District courts have jurisdiction to “hear appeals . . . from final judgments, orders, and decrees . . . of bankruptcy judges.” 28 U.S.C. § 158(a)(1). The order from which Odyssey appealed was the Bankruptcy Court’s order directing the parties to resolve the adversary proceeding per the stipulation and requiring a status update on whether that had been done. Was this a final order conferring appellate jurisdiction on the District Court? With some hesitation, we conclude that it was.

“[C]onsiderations unique to bankruptcy appeals” require “constru[ing] finality in a more pragmatic, functional sense . . . .” In re Prof’l Ins. Mgmt., 285 F.3d 268, 279 (3d Cir. 2002). Thus, “a bankruptcy court order ending a separate adversary proceeding is appealable as a final order even though that order does not conclude the entire bankruptcy case.” Id. at 281 (quoting In re Moody, 817 F.2d 365, 367–68 (5th Cir. 1987)). But in determining whether an order deciding a specific adversary proceeding is final, we typically “apply the same concepts of appealability as those used in general civil litigation.” In re White Beauty View, Inc., 841 F.2d 524, 526 (3d Cir. 1988). “A final judgment is one which ends the litigation on the merits and leaves nothing for the court to do but execute the judgment.” Riley v. Kennedy, 553 U.S. 406, 419 (2008) (internal quotation marks omitted). Thus an order is not final where it “contemplates the possibility of future

4 proceedings.” Delgrosso v. Spang & Co., 903 F.2d 234, 236 (3d Cir. 1990). The Bankruptcy Court’s order here could suggest—if not contemplate—the possibility of future proceedings, as it required the parties to “file a joint status report indicating whether all actions in compliance with the [s]tipulation and [o]rder ha[d] been taken to resolve [the adversary proceeding] or, if . . . not, why [not,]. . . and what steps remain to be taken.” If Odyssey had not appealed when it did, the Bankruptcy Court may have issued a further order dismissing the parties’ claims pursuant to the stipulation.
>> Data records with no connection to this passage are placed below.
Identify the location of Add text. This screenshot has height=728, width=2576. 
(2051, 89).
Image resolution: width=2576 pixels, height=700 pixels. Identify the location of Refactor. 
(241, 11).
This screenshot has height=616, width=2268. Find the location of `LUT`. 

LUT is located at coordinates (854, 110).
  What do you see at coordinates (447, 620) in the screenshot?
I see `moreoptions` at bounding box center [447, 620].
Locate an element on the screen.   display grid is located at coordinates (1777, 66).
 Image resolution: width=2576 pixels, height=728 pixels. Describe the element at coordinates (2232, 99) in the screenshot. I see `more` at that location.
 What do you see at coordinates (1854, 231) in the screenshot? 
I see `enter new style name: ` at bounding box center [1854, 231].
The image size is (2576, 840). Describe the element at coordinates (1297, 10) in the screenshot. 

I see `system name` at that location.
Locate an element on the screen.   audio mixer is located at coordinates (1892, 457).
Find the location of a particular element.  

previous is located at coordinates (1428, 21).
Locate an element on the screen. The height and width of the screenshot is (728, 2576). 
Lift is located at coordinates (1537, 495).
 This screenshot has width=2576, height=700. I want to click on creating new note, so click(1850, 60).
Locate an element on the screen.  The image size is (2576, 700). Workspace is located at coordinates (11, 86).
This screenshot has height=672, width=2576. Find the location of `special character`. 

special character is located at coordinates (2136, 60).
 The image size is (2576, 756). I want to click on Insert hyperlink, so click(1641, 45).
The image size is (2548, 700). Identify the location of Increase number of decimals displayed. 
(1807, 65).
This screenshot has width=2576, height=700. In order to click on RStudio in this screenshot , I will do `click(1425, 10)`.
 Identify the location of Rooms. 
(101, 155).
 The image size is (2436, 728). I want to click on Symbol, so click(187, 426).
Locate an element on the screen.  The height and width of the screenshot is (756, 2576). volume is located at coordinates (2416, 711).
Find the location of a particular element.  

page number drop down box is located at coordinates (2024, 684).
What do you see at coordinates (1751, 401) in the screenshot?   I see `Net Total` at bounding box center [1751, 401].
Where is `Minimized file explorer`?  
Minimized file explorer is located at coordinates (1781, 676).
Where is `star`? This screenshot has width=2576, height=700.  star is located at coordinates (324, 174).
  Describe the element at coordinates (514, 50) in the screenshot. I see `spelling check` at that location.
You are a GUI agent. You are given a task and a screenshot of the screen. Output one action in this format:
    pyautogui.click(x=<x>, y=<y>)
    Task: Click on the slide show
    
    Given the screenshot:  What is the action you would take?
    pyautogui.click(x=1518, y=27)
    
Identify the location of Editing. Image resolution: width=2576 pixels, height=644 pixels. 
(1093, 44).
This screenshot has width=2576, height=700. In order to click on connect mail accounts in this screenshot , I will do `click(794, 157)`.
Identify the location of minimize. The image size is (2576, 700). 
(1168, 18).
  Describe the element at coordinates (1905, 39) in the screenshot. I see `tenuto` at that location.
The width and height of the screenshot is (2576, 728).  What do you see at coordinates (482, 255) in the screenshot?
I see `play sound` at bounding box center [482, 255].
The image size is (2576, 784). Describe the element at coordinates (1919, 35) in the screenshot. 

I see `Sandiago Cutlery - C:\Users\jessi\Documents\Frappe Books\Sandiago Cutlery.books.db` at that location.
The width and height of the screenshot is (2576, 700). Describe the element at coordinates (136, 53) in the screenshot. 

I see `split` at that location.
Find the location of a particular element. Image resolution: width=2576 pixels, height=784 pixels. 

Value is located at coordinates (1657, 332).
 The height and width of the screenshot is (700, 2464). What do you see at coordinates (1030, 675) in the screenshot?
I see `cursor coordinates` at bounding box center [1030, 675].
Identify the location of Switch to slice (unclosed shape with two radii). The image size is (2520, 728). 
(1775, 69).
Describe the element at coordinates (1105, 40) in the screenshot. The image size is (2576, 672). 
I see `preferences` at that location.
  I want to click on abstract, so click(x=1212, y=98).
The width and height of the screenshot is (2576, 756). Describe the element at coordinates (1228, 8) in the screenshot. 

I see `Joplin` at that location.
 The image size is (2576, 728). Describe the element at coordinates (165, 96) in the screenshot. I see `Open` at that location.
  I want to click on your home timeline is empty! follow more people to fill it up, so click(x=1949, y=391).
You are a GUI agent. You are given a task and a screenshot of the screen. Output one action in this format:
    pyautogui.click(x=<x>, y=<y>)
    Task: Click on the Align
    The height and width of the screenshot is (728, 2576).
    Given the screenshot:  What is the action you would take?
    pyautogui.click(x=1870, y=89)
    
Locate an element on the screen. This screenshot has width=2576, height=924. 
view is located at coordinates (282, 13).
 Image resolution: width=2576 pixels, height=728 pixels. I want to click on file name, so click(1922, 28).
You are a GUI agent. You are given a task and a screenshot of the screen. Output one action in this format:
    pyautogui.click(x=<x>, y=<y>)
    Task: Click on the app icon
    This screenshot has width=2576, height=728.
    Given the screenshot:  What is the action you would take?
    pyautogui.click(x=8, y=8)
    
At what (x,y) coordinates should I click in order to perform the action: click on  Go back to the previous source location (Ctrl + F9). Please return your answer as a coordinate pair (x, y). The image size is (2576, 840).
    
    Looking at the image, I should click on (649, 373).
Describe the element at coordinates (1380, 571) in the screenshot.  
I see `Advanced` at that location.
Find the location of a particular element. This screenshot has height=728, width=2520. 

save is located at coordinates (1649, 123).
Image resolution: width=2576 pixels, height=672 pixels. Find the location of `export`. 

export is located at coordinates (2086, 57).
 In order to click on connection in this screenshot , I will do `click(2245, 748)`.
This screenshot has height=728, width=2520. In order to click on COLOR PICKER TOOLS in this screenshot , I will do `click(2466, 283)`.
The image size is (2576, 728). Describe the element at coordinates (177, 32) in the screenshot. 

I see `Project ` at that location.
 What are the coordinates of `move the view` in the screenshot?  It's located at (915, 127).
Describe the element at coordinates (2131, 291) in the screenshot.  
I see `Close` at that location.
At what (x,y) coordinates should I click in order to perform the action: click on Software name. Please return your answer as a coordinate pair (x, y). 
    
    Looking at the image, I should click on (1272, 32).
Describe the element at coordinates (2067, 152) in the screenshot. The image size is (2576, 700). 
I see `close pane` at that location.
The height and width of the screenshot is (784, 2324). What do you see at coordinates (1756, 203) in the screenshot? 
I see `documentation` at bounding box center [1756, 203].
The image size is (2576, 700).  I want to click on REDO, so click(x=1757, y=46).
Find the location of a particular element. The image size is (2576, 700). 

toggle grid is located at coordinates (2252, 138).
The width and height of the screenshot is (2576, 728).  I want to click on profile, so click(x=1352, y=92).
Or it may have entertained a motion by L&L to enforce the stipulation. But as things stood when Odyssey appealed, some further action was required—either by the parties or the Bankruptcy Court1—as the order did not itself dismiss the parties’ claims or provide that it would automatically ripen into a final order of dismissal absent some further action by the parties within a specified time period. See United States v. Wang, 926 F.2d 92, 94–96 (1st Cir. 1991) (concluding that an order was final where it provided that a settlement agreement would take effect unless the parties agreed to modify it within sixty days, and noting that the order “did not instruct the parties to report back for further proceedings”); cf. Weber v. McGrogan, 939 F.3d 232, 239–40 (3d Cir. 2019) (holding that an order dismissing a case without prejudice may be final where it is “self-executing” because it

1 The parties, for example, could have further stipulated to dismissal under Federal Rule of Civil Procedure 41, which would have required the Bankruptcy Court to take no further action to dismiss the matter. See Fed. R. Civ. P. 41(a)(1)(A)(ii) (providing that an action may be dismissed without a court order when a stipulation of dismissal signed by all parties is filed); Fed. R. Bank. P. 7041 (providing that Federal Rule of Civil Procedure 41 applies in adversary proceedings).

5 contains “language converting the dismissal to a final order at the end of [a specified] period”). On the other hand, “if only a ‘ministerial’ task remains for the court to perform”—such as calculating damages when that task is mechanical and uncontroversial—“then immediate appeal is allowed.” Skretvedt v. E.I.